1. To define what is a state. The introduction of both time and numeric values complicate the usual definition of a state as a set of atoms.
2. To define when a state satisfies a propositional formula representing a goal condition or precondition of an action. An extension of the usual interpretation of a state as a valuation in which an atom is true if and only if the atom is in the state (the Closed World Assumption) is required in order to handle the numeric values in the state.
3. To define the state transition induced by application of an action. The update rule for the logical state must be supplemented with an explanation of the consequences for the numeric part of the state.
4. To define when two actions can be applied concurrently and how their concurrent application affects the application of those actions individually.

The structure of the definitions is as follows. Definitions 1 to 15, given in Section 7, define what it means for a plan to be valid when the plan consists of only non-durative actions. Definitions 1 to 6 set up the basic terminology, the foundational structures and the framework for handling conditional effects and primitive numeric expressions. Definition 2 meets the first requirement identified above, defining states. Definition 9 meets the second requirement, defining when a goal description is satisfied in a state. Definition 11 defines a simple plan, extending the classical notion of a sequence of actions by adding time. Definitions 12 meets the fourth requirement, by defining when two actions cannot be executed concurrently. Definition 13 meets the third requirement, defining what we mean by execution of actions, including concurrent execution of actions. Definitions 14 and 15 define the execution of a plan and what it means for a plan to be valid, given the basis laid in the previous definitions.

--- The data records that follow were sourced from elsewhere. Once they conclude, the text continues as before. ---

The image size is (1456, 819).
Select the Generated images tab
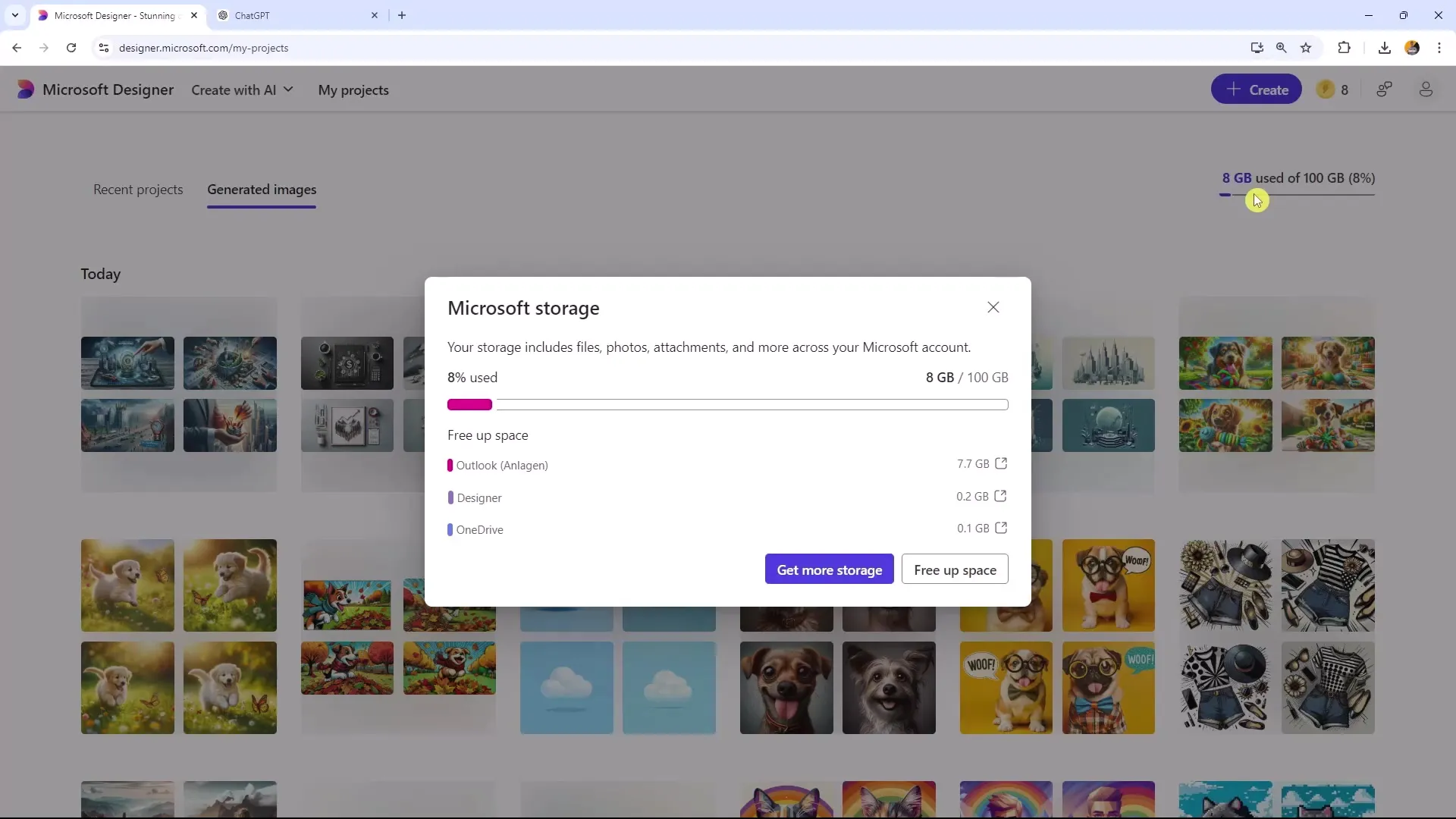[x=261, y=189]
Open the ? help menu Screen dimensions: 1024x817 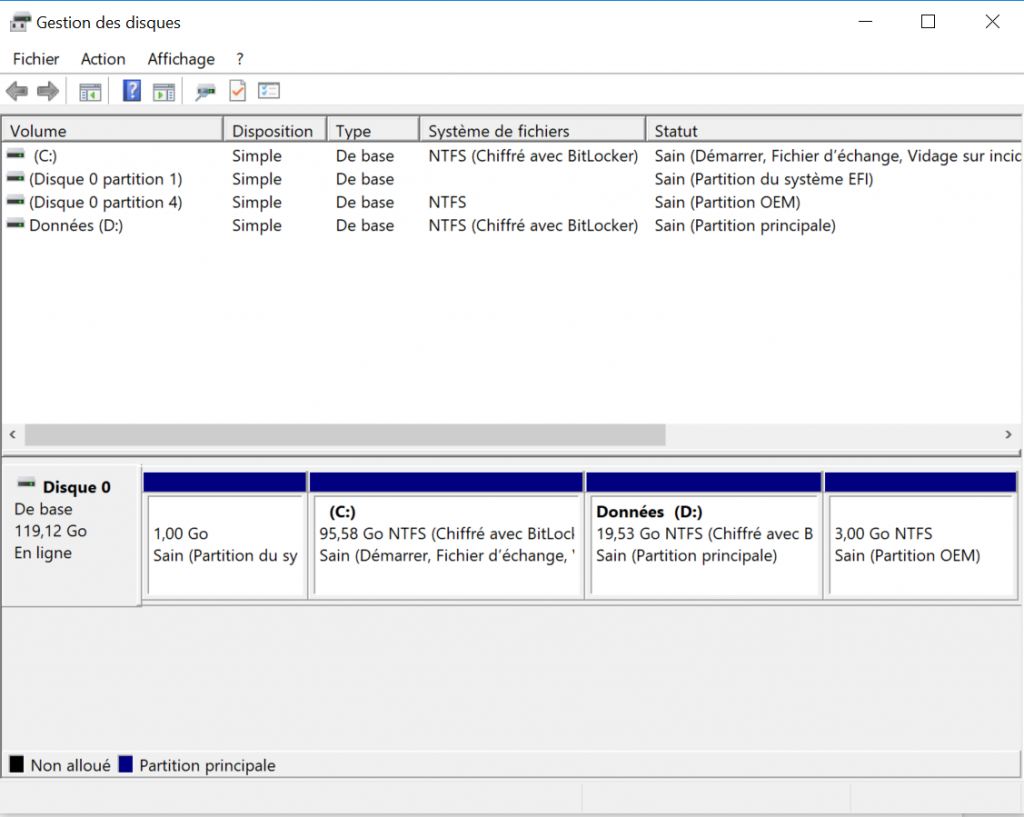click(x=236, y=59)
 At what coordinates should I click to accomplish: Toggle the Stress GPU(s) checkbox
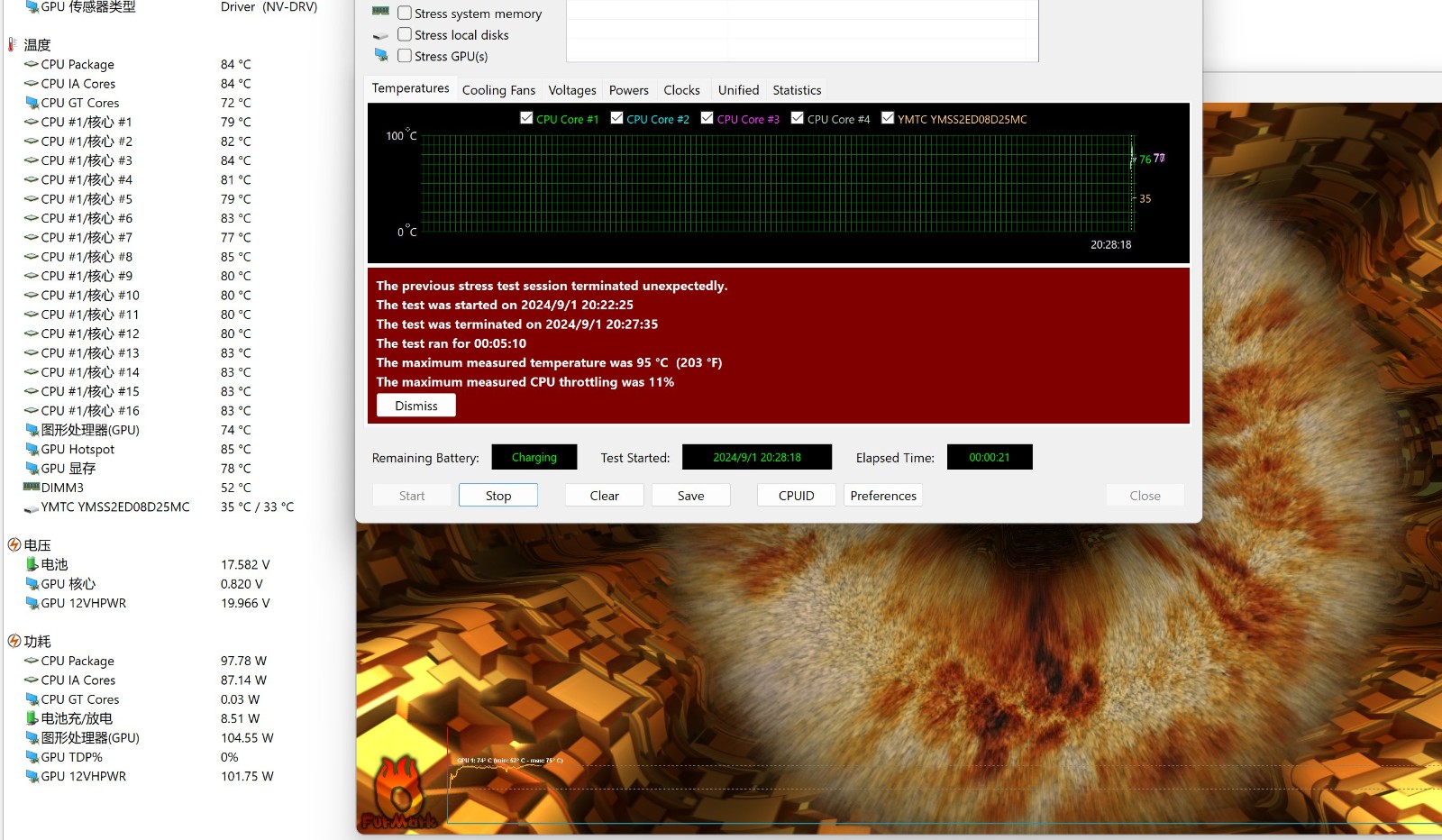click(405, 56)
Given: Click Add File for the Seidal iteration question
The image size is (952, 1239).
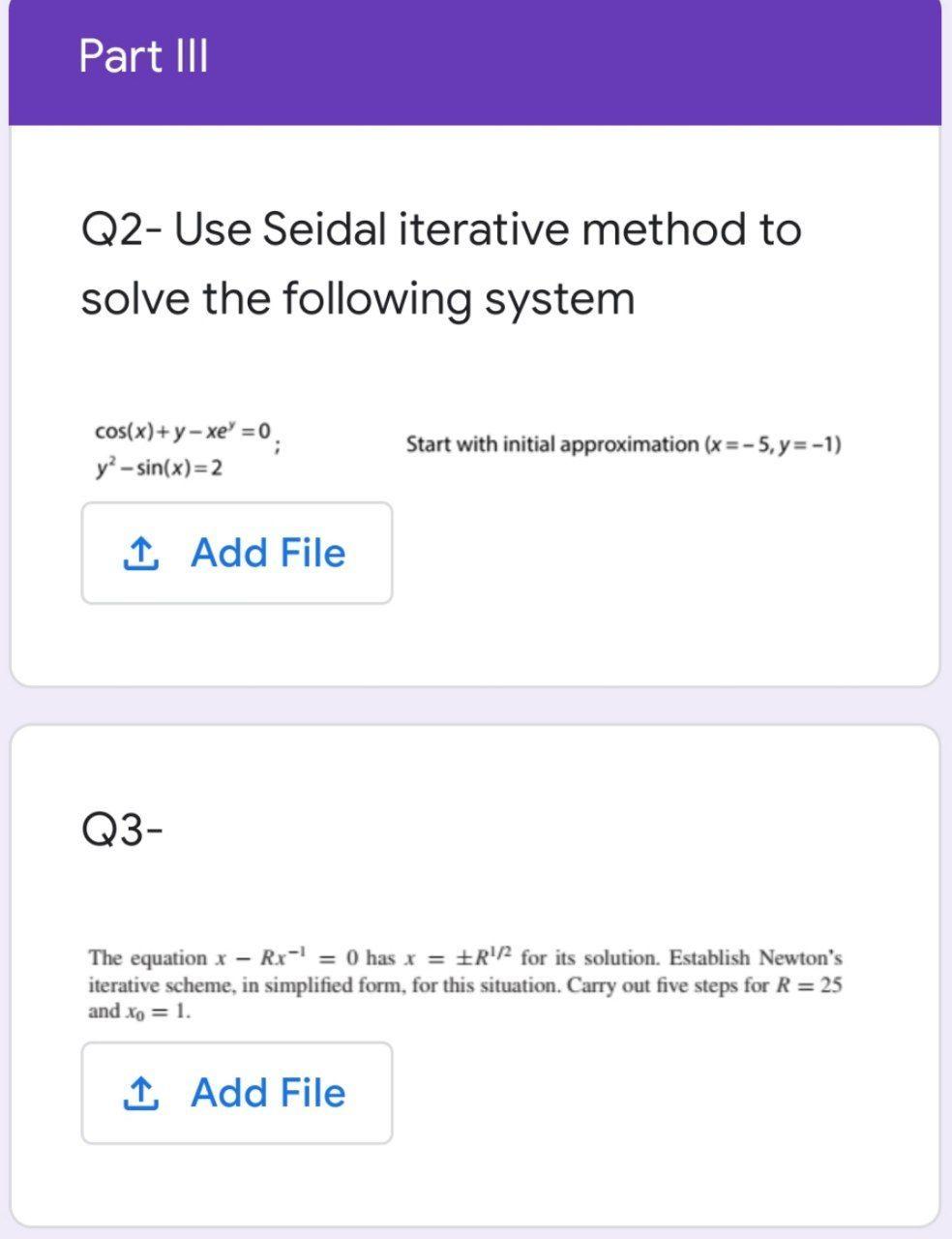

In Section 8 the semantics is extended to give meaning to durative actions. We begin with Definition 16, which defines ground durative actions analogously to Definition 6 for simple (that is, non-durative) actions. Similarly, Definition 17 parallels the definition of a simple plan (Definition 11) and Definitions 19 and 20 parallel those for the execution and validity of simple plans (Definitions 14 and 15). Definition 18 is the critical definition for the semantics of plans with durative actions, supplying a transformation of temporal plans into simple plans, whose validity according to the semantics of purely simple plans, can be used to determine the validity of the original temporally structured plans.